I tre governi possibili per evitare le elezioni a luglio

di Andrea Mollica | 30/05/2018

Governo

Il governo del cambiamento sostenuto da M5S, Lega e probabilmente Fratelli d’Italia è l’ipotesi più probabile tra le tre opzioni attualmente valutate dai partiti e dalla presidenza della Repubblica per risolvere la crisi politica trasformatasi in finanziaria negli ultimi giorni.

Quale governo si può fare

Dopo che l’Italia ha vissuto una delle sue giornate più drammatiche sui mercati dei capitali degli ultimi anni la Banca d’Italia così come il Mef sono stati chiari a indicare l’impossibilità dell’affrontare una campagna elettorale lunga quattro mesi senza un governo legittimato in carica e con il rinnovo del Parlamento trasformato in un referendum sull’euro. Un rapido ritorno alle urne con elezioni il 29 luglio non è in realtà voluto da nessun partito, al di là delle dichiarazioni propagandistiche. Per questo motivo Carlo Cottarelli ha preferito aspettare ad annunciare la formazione del suo governo, non tanto per le difficoltà a trovare ministri, quanto per evitare una situazione senza precedenti nella storia della Repubblica, l’avvio di un nuovo esecutivo sostenuto da una dozzina di voti in Parlamento.

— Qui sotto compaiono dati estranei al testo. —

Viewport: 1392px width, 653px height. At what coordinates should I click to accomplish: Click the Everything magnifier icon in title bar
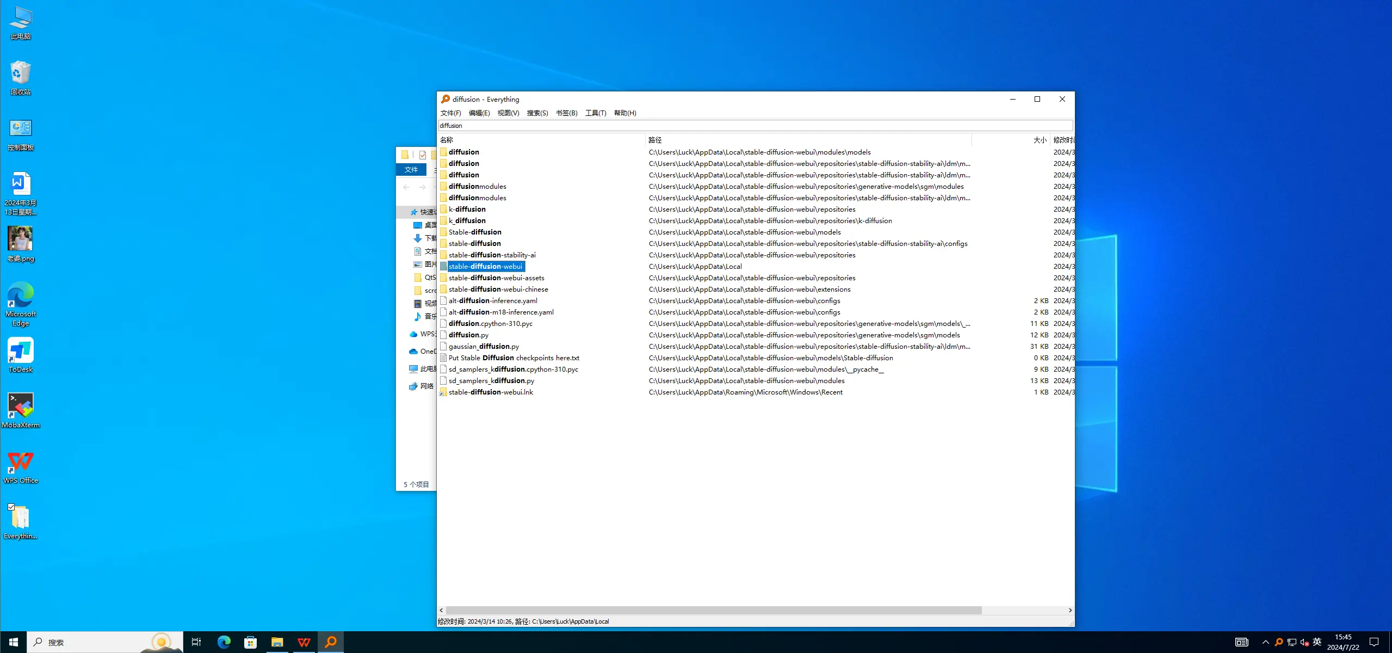pos(445,99)
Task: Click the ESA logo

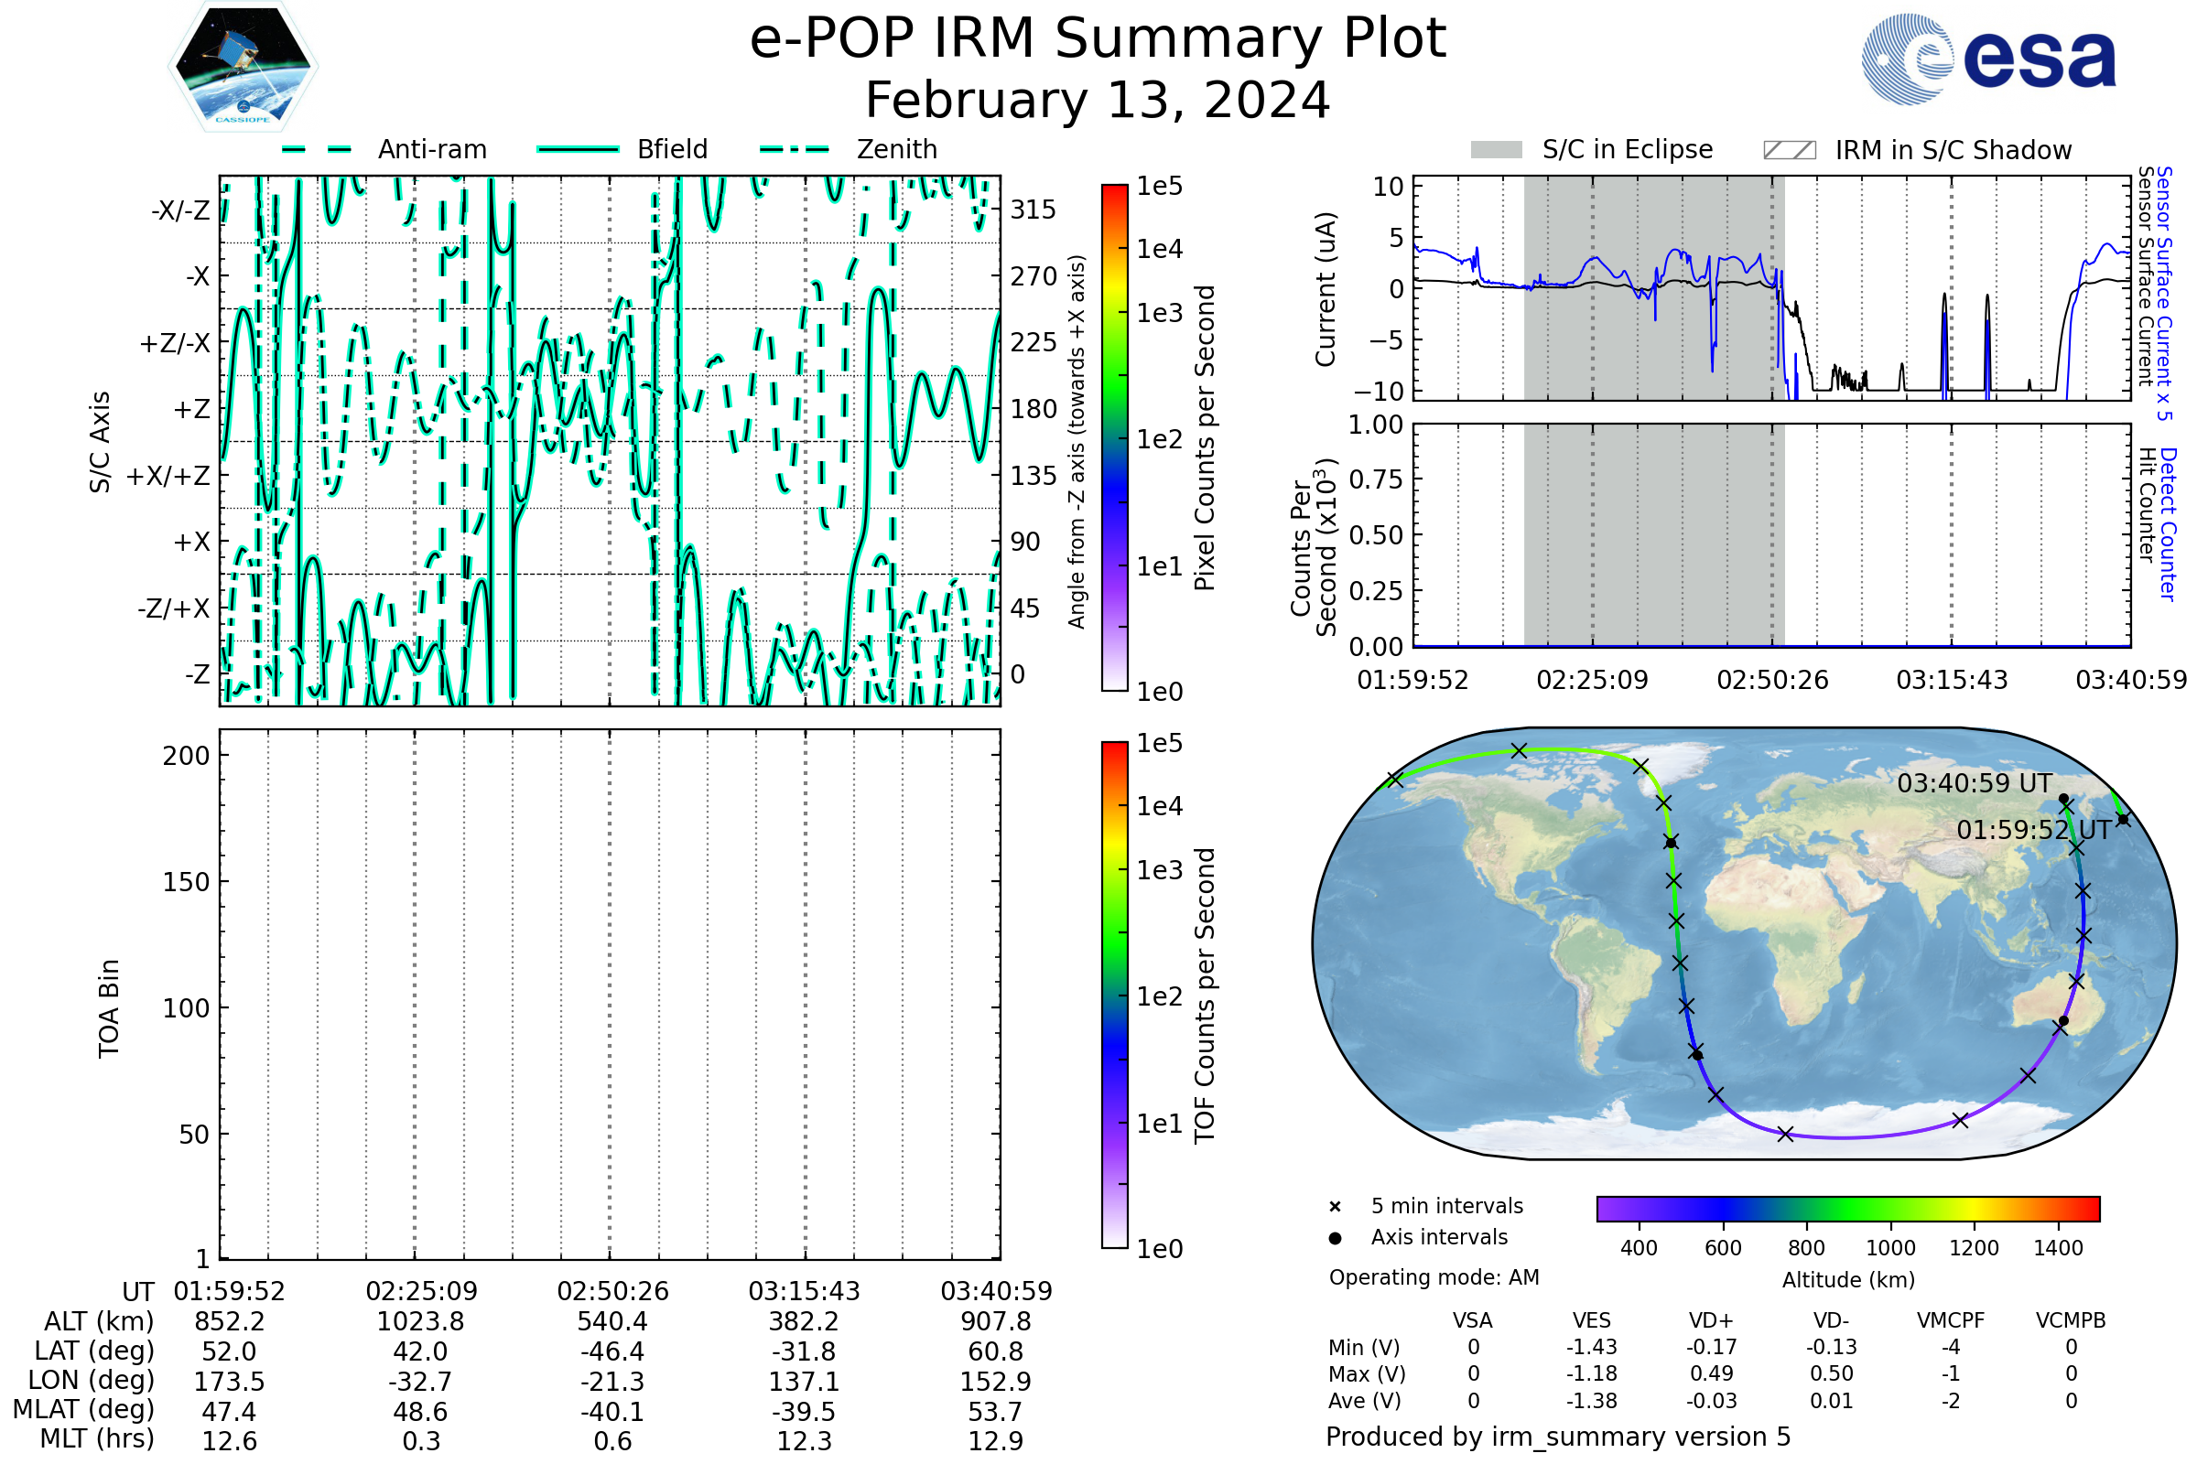Action: 1988,60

Governo Cottarelli meno probabile di un esecutivo M5S-Lega

Il governo Cottarelli rimane una delle tre ipotesi in campo secondo Francesco Verderami del Corriere della Sera, però il suo avvio è subordinato all’ottenimento di una fiducia tecnica. Il presidente della Repubblica manderà il presidente del Consiglio incaricato davanti alle Camere solo se ci saranno gruppi parlamentari disponibili a votare favorevolmente al nuovo governo, dietro all’impegno di un rapido ritorno alle urne. Essendoci una maggioranza formata da M5S e Lega, appare però davvero difficile pensare che questo scenario possa realizzarsi, a meno di una astensione di queste due forze.

Governo
Di Maio e Salvini al Quirinale (combo)

In queste ore sono riprese le trattative tra il partito di Salvini e il movimento di Di Maio, che però si scontrano con il problema che ha bloccato l’avvio dell’esecutivo presieduto da Giuseppe Conte, la presenza di Paolo Savona al ministro dell’Economia. L’ultima ipotesi che Francesco Verderami cita sul Corriere è l’incarico a Matteo Salvini per formare un governo di centrodestra, ma sarebbe possibile solo se uno o più gruppi parlamentari concordassero una astensione.